Dérapage de Marine Le Pen: Ses propos ne sont pas que «tactiques», «elle les pense»
INTERVIEW•C'est l'avis de Jean-Yves Camus, politologue spécialiste de l'extrême droite, contacté par 20minutes.frPropos recueillis par Maud Pierron
Comment analysez-vous la sortie de Marine Le Pen ce week-end, comparant la présence musulmane en France à l’Occupation?
C’est évidemment un signal en interne, tactique, mais pas seulement. On aurait tort de penser qu’elle ne dit ses propos que dans le cadre de son duel avec Bruno Gollnisch, elle les dit simplement parce qu’elle les pense. C’est vraiment extraordinaire avec ce parti: beaucoup de gens pensent que ce ne sont que des dérapages tactiques ou une tactique de dédiabolisation, mais ce type de propos est profondément ancré dans le mouvement. Sur le plan de l’identité et de l’Islam, Marine Le Pen ne se distingue pas de la ligne du FN, où l’on n’accepte toujours pas qu’on puisse devenir Français par un acte de volonté. C’est cohérent avec ce que pense le socle de l’électorat frontiste. Elle pense aussi pouvoir parler à la droite de la droite, ceux qui pensent que le gouvernement n’est pas allé assez loin sur le débat sur l’identité nationale par exemple.
Ces déclarations n’actent donc pas la «dédiabolisation» du FN engagé par Marine Le Pen?
Mais sur quoi se base-t-on pour parler de «dédiabolisation»ou «dé-ghettoïsation»? Objectivement, on peut dire qu’elle est différente de son père, plus avenante, qu’elle sait débattre, qu’elle est moins brutale mais seulement dans la manière d’aborder les choses. Mais encore une fois, elle ne s’est jamais écartée de la ligne du parti sur aucun sujet, sauf celui de la Seconde Guerre mondiale, le nazisme et la Shoah. Je ne pense pas qu’elle soit antisémite ou négationniste, mais ça ne suffit pas pour «déghettoïser» le FN.
L’entourage de Marine Le Pen se félicite de cette polémique…
Marine Le Pen peut se féliciter: ça lui fait occuper l’espace médiatique, ça la place un peu plus sur orbite pour la campagne, ça lui permet une nouvelle fois de développer ses thèses.
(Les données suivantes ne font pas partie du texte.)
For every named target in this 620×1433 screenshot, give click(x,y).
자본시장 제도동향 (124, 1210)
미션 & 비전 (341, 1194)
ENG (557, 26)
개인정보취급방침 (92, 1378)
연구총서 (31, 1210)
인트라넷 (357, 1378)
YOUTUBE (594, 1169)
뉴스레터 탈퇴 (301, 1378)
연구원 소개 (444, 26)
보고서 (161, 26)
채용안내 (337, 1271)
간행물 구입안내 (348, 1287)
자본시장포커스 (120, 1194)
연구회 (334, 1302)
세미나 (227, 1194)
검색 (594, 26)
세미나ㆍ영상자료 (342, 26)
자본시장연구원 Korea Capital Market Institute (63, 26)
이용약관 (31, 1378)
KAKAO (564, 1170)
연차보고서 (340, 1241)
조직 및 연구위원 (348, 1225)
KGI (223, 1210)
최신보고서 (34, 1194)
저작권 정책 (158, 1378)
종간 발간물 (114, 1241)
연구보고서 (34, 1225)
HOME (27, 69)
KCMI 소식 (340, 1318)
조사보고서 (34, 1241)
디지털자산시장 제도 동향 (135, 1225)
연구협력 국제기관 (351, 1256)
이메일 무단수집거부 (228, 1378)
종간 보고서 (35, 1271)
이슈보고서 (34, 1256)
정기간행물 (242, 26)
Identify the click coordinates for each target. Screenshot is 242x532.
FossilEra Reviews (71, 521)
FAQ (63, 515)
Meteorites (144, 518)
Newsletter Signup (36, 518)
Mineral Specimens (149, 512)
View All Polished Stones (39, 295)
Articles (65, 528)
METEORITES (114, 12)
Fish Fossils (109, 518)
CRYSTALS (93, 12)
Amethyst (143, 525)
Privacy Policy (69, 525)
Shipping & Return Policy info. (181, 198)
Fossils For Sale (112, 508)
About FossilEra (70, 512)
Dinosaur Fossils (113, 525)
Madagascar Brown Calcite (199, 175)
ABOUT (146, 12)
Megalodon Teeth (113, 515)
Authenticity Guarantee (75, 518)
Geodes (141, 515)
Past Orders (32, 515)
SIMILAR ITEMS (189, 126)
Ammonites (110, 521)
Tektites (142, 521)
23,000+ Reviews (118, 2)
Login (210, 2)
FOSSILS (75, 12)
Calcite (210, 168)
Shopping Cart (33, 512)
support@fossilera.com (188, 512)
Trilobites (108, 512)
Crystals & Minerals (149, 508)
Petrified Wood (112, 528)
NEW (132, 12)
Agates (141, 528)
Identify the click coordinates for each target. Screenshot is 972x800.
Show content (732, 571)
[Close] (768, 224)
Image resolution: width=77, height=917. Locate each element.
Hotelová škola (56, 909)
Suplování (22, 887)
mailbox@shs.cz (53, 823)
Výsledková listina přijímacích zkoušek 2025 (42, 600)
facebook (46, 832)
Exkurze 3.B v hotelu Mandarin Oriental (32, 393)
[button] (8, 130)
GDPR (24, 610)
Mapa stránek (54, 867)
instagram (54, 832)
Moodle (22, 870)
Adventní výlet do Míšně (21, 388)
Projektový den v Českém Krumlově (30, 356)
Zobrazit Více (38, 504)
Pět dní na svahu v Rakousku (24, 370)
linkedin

Il faut rester prudent dans les commentaires sur ces propos.
D’après vous, Marine Le Pen est toujours en campagne interne ou elle est lancée sur 2012?
Tant que le résultat des votes ne sera pas connu, elle est toujours en campagne interne. Entre Bruno Gollnisch et Marine Le Pen, ce n’est pas plié. Je la donne toujours gagnante, mais ce qui sera important, c’est le rapport de force interne. Gagner avec 55% des voix contre 45%, cela ne permet pas de faire les mêmes choses que si on gagne avec 70% contre 30%. Il ne faut pas oublier que c’est un vote militant et que ces militants n’ont rien à voir avec les sympathisants. Ils font acte de militer pour le parti le plus ostracisé du paysage politique français, c’est un acte volontaire qui peut avoir des répercussions au travail, dans son village… Ce ne sera pas une victoire par K.-O. pour Marine Le Pen.